I’ve been considerably busy lately, but I’ve managed to do a lot of reading. The field of psychology has always intrigued me, so I enjoy reading stories and memoirs about other people’s mental illnesses and family dysfunction. I started reading a series by author Ellen Hopkins. Written in poetic style, but still read like any other book, I could easily finish her 500-600 page memoirs in a few days. Crank is the first of a series loosely based on the author’s teen daughter’s drug addiction. Glass is the book following her daughter’s downward spiral. I enjoyed both books, and now I’m onto a third written in the same form but not a part of the series, called Identical. Normally I mainly read nonfiction, but Hopkins makes it interesting enough for me to stick through it. Apparently, her books are popular with teenage girls.
Another great memoir I finished recently was Loud in the House of Myself by Stacy Pershall. The author tells her story about being bipolar and all of her crazy actions and bad decisions, and over time she heals herself with tattooing. If you’re like me and you like psychologically dysfunctional characters, you’ll like this book. Pershall is very candid and doesn’t hold back.

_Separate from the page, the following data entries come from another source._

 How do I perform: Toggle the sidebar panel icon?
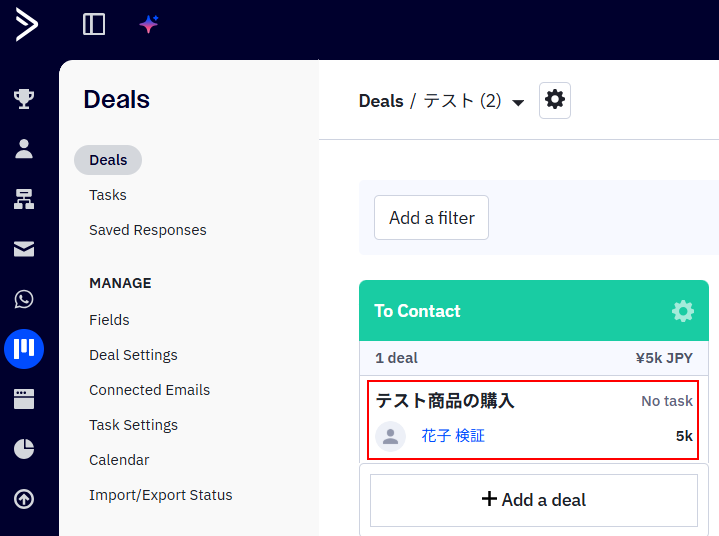[x=94, y=24]
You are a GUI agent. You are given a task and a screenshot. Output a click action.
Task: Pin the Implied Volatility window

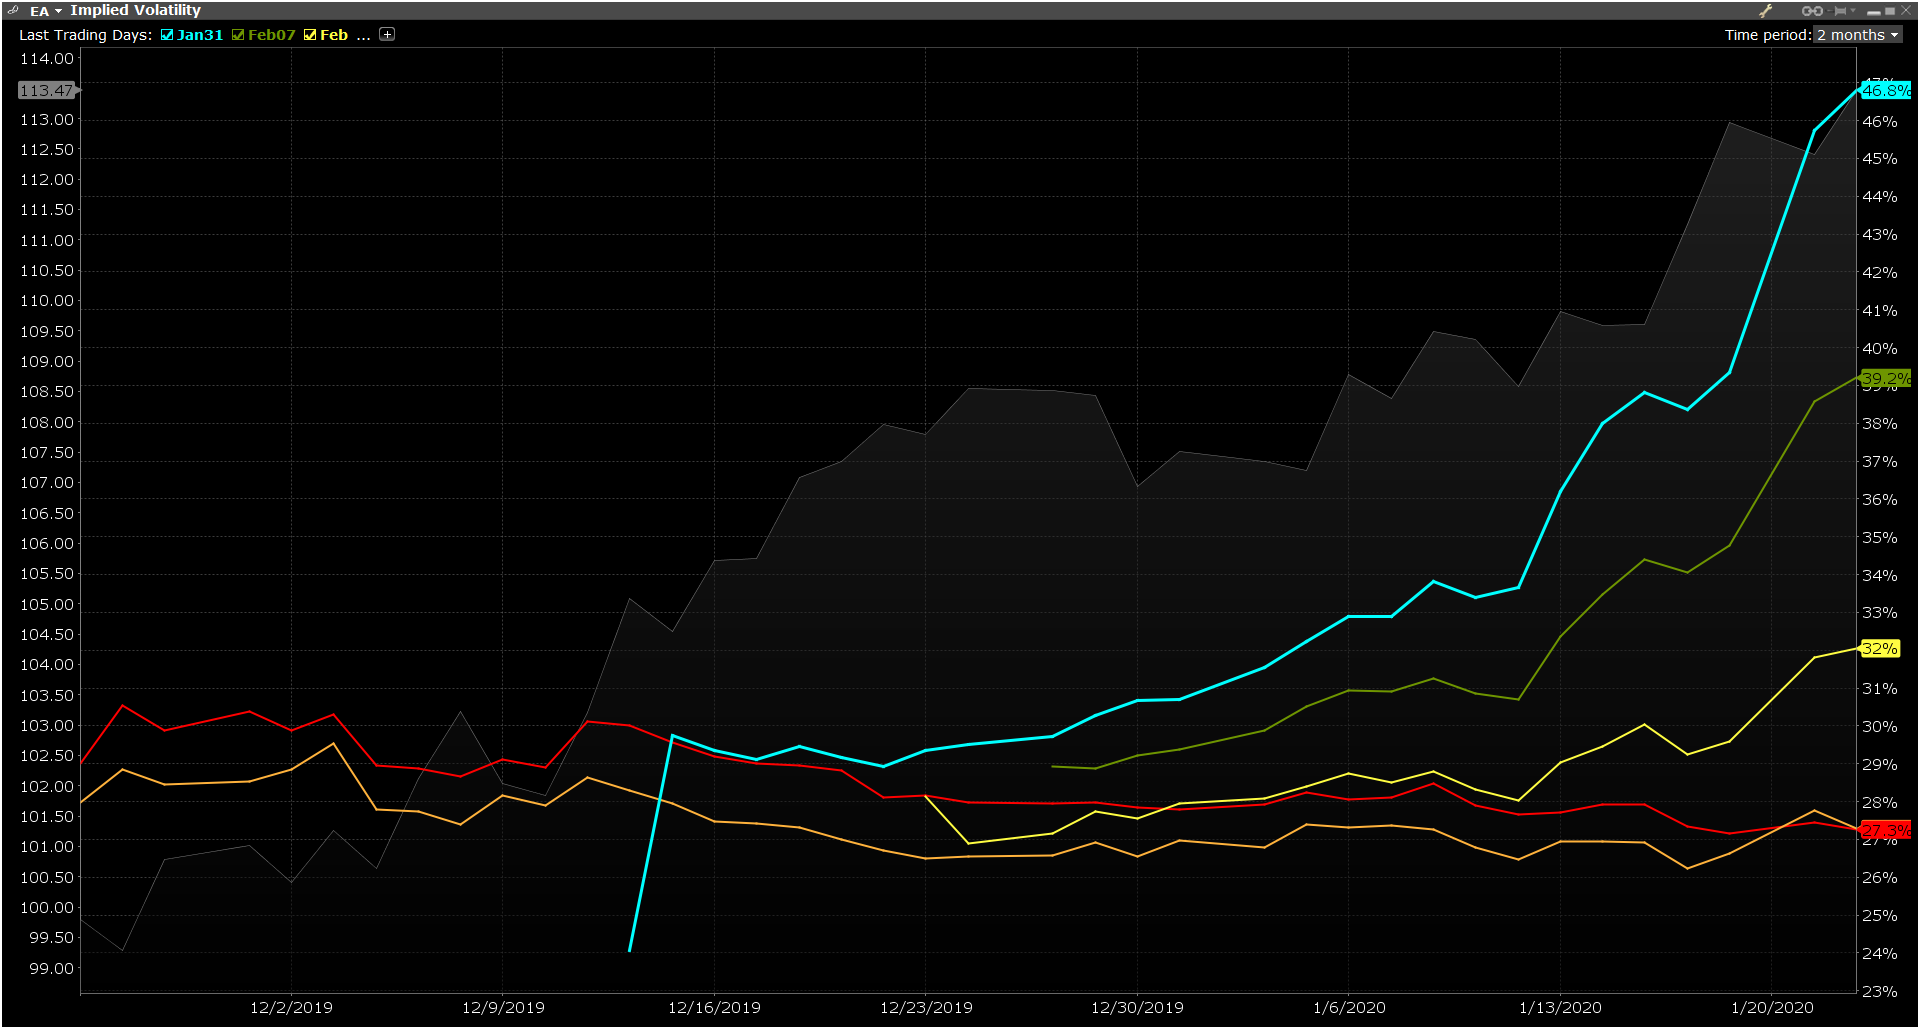coord(1840,11)
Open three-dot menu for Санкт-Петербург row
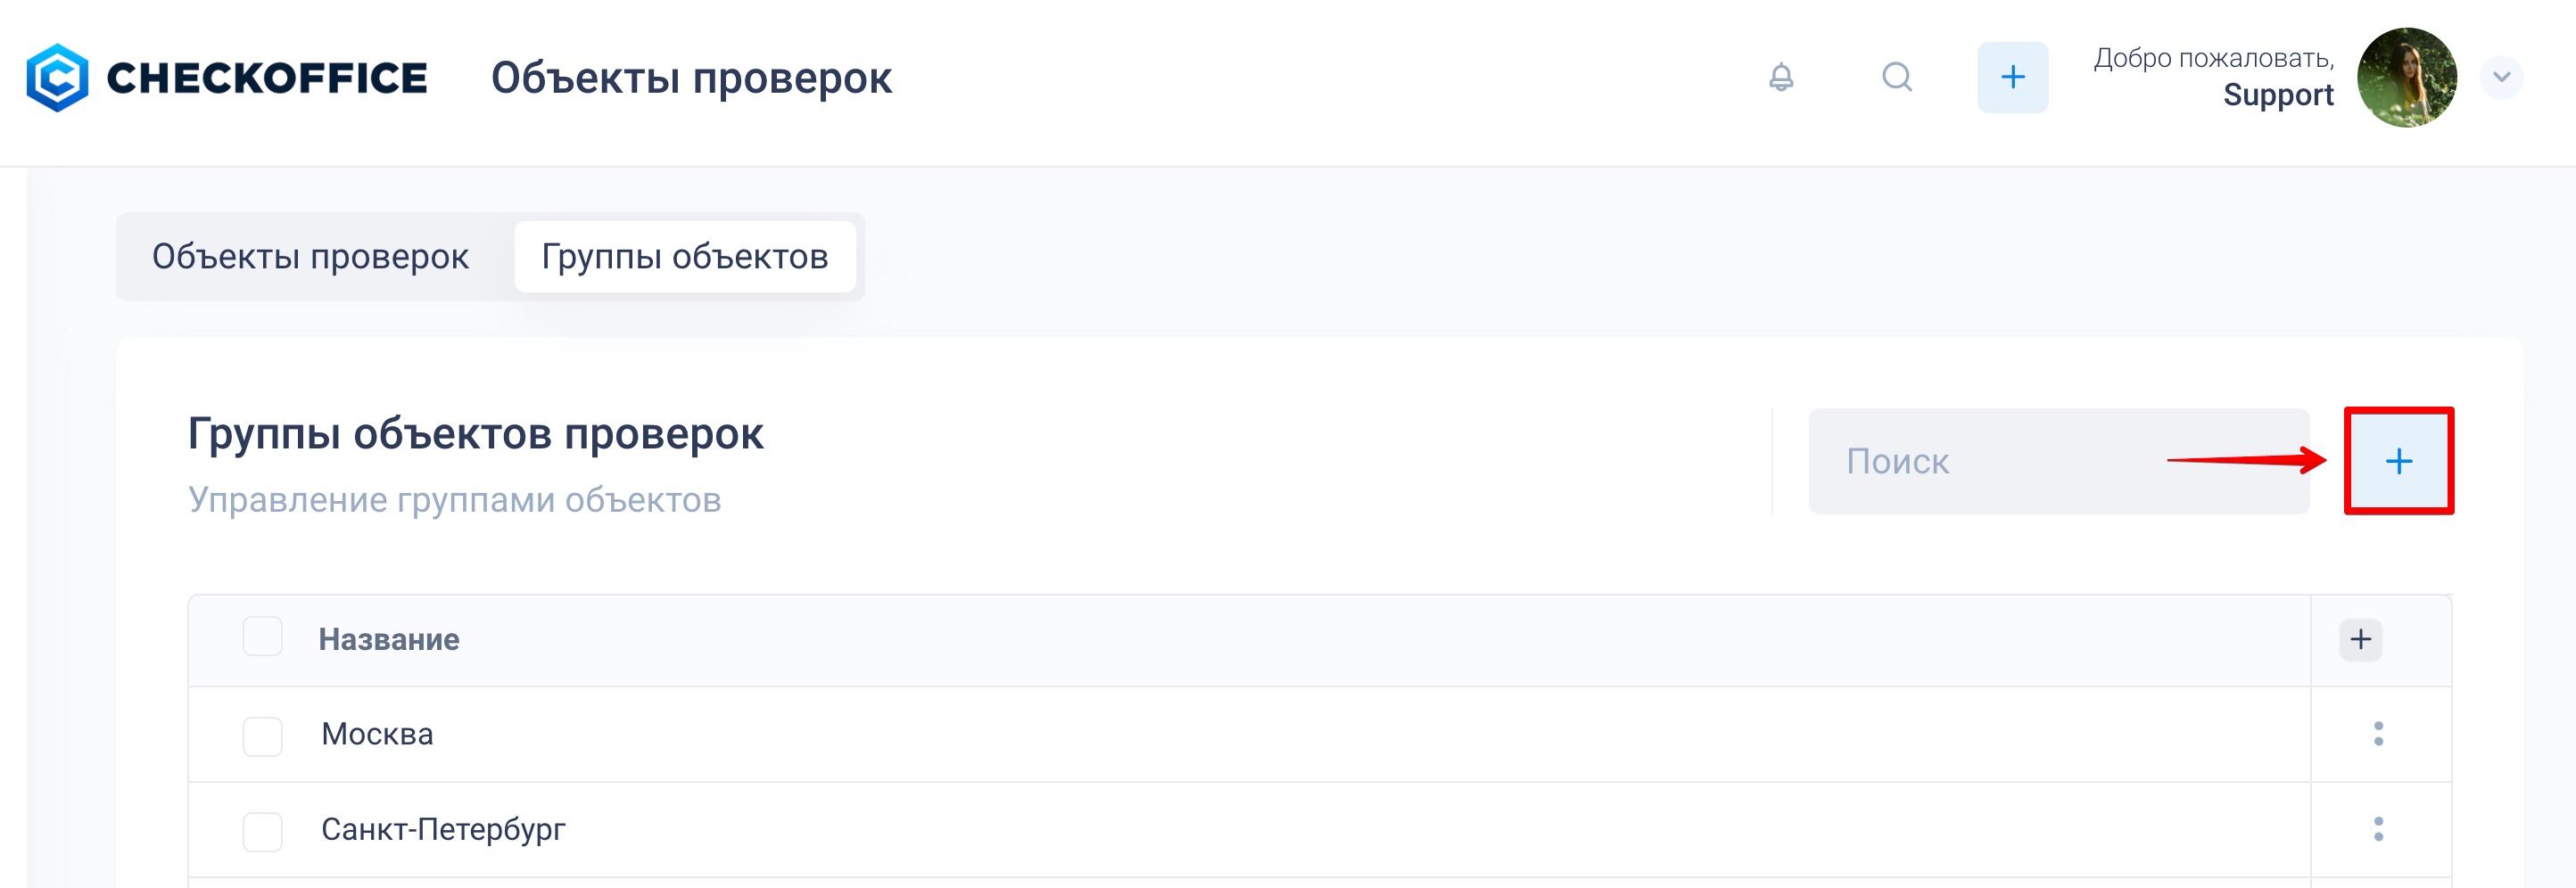Viewport: 2576px width, 888px height. click(x=2378, y=829)
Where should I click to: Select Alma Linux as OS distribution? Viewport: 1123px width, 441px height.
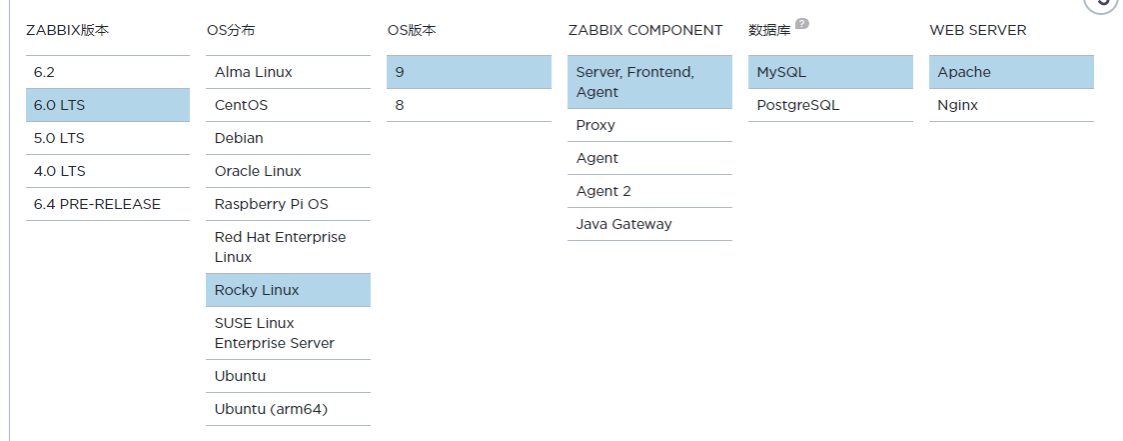(288, 72)
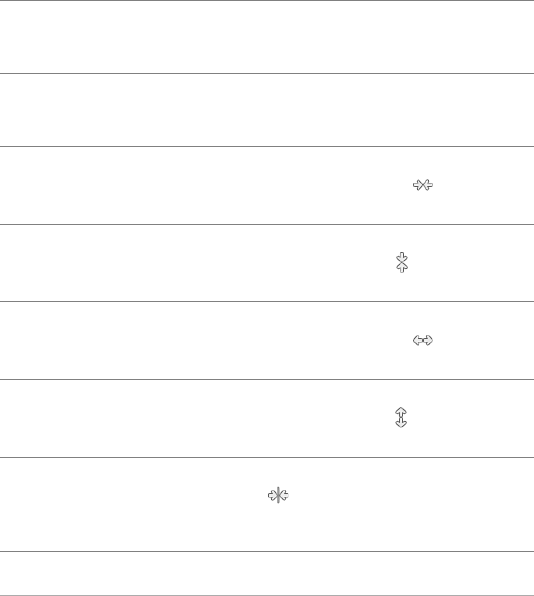Image resolution: width=534 pixels, height=596 pixels.
Task: Click divider between horizontal-inward and vertical-inward arrow rows
Action: pyautogui.click(x=267, y=224)
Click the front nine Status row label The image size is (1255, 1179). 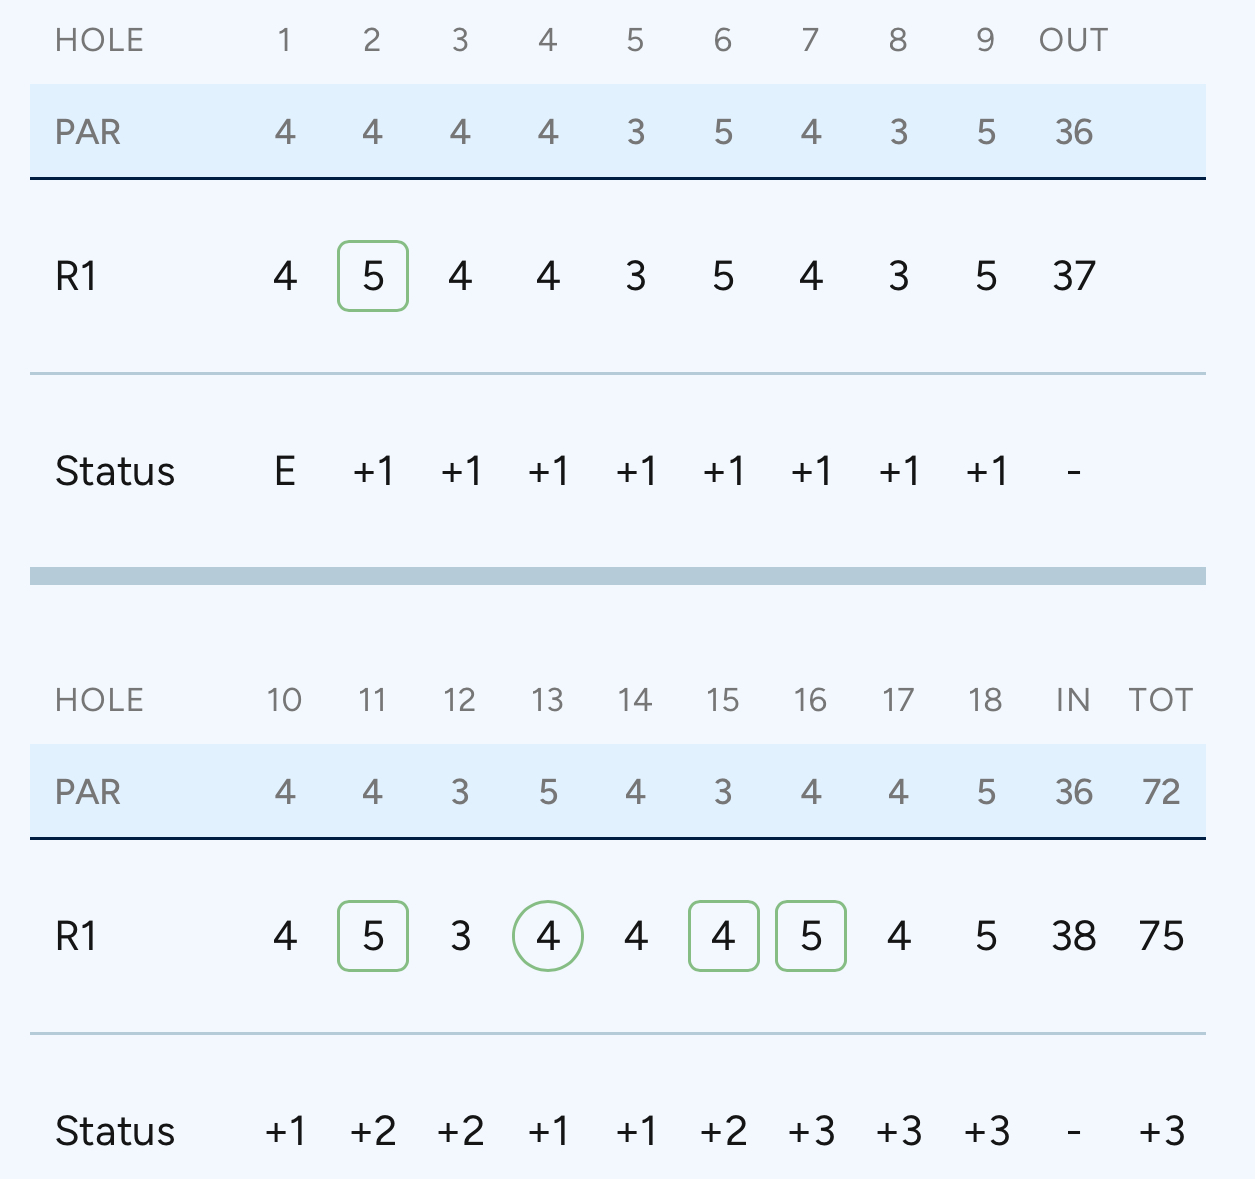pos(115,471)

Ex-Gong Show host Chuck Barris wrote a memoir, Della, about his daughter’s downward spiral into drug addiction. Della died of an overdose in her mid-30s after living a life of being bipolar and addicted to cocaine and alcohol. A sad story, Barris’s own struggle with his profound guilt of being a “shitty father” was quite apparent from the very beginning of the book. The first half of the book is a little slow and somewhat boring, but the last half is more interesting and worth the read. This is what spoiling your children with material things and money can do instead of simply showing them love.